I’m trying to practice and exercise my understanding of elixir and concurrency. It’s a toy project that I would like to do the following. I have a database with X rows, consisting of an id and a counter (10). A worker runs to take a row, reduces the counter by 1 and waits for 1 seconds before doing it again until the counter is 0.

def init(state) do
    schedule()

    {:ok, state}
  end

  def handle_info(:work, state) do
    item_id = state.id
    IO.inspect(state)
    item = Repo.one(from(i in Task, where: i.id == ^item_id))

    cond do
      item.counter > 0 ->
        Repo.transaction(fn ->
          Repo.update!(change(item, counter: item.counter - 1))
        end)

        schedule()
        {:noreply, item_id}

      true ->
        exit(item_id)
        # {:stop, :normal, item_id}
    end
  end

  defp schedule() do
    Process.send_after(self(), :work, 1000)
  end

I’m having a bit of a block on how best to implement a “Monitor” that will launch a number of workers (like say 100 or 500) to do the work.

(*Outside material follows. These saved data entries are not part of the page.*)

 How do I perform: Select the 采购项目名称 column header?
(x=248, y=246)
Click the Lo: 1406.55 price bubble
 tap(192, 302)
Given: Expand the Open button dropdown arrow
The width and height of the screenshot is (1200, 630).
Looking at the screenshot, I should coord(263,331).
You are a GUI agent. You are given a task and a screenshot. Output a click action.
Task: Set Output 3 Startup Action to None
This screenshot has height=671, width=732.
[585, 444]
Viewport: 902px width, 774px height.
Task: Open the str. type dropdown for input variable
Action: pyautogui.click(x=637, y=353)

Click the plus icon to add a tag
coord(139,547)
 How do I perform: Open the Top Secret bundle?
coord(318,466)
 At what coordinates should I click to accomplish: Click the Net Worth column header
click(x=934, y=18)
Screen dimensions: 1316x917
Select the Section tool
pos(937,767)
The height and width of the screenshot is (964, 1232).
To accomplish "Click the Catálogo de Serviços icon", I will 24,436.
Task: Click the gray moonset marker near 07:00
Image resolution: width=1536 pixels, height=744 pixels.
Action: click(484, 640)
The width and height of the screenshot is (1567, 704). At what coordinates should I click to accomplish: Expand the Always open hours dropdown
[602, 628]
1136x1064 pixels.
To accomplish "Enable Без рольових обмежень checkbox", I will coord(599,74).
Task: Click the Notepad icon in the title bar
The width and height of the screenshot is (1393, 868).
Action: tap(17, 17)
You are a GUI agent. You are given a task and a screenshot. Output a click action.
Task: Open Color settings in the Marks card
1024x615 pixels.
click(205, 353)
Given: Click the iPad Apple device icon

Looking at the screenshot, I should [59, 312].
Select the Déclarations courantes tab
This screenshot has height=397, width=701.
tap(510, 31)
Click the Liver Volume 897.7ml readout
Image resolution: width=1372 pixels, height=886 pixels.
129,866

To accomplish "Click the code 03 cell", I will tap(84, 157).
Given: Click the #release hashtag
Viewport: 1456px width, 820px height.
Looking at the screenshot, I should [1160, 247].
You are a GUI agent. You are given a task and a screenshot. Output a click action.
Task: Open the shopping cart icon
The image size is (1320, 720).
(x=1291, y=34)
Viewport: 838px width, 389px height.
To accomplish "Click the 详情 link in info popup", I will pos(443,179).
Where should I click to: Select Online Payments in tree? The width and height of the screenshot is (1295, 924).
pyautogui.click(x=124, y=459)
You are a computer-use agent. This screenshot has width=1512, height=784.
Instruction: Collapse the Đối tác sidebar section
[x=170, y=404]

Once a worker is done and there’s work left to do, it should launch a new one, with the next available row id. I’m thinking this isn’t a job for supervisors.
I also didn’t get very far using spawn_monitor, perhaps not using it correctly? Any pointers on how to best approach this part of the problem would be appreciated.

I can start a number of processes, the problem is more the “starting new ones if there’s still work to do once one worker is done” is what’s giving me trouble. Should the workers pass messages back to the monitor, or what’s the correct approach for this?

mpope · September 30, 2020, 4:49pm

Have you taken a look at DynamicSupervisor? It sounds like it’d be useful in this case, but it doesn’t take care of coordination. You’d need to pair it with a ‘manager’ of sorts that calls monitor on the child, and checks for the remaining work to launch more children. Workers shouldn’t need to pass messages back, but can return an exit reason which the manager should listen for.

hauleth · September 30, 2020, 4:49pm

You can use Task.async_stream/{3,5} for that:

1..n
|> Task.async_stream(&do_work/1, max_concurrency: 10)

However if you are working on the DB then fetching the entries one by one is pretty inefficient way to do work, instead it is better to do that in batches, you can use Repo.stream/2 for that.

Also your Repo.transaction/1 in code you have provided is pointless, as Repo.update!/1 is already atomic.

unlogic · September 30, 2020, 5:07pm

fetching the entries one by one is pretty inefficient

Good to know, but for this example it was supposed to simulate a longer running task. I will change to using update though.
async_stream looks good. I’ll take a closer look at this in more detail. Thanks

I did look at DynamicSupervisor but got a little stuck with setting that up correctly. I also thought that this task should be fairly straightforward. But this might be worth investigating anyway to help me get a better understanding. The reason I didn’t go any further is because I didn’t feel Supervisors would be ideal as I don’t care if the worker dies.

Thanks for the replies. I shall do some experimenting with the suggestions.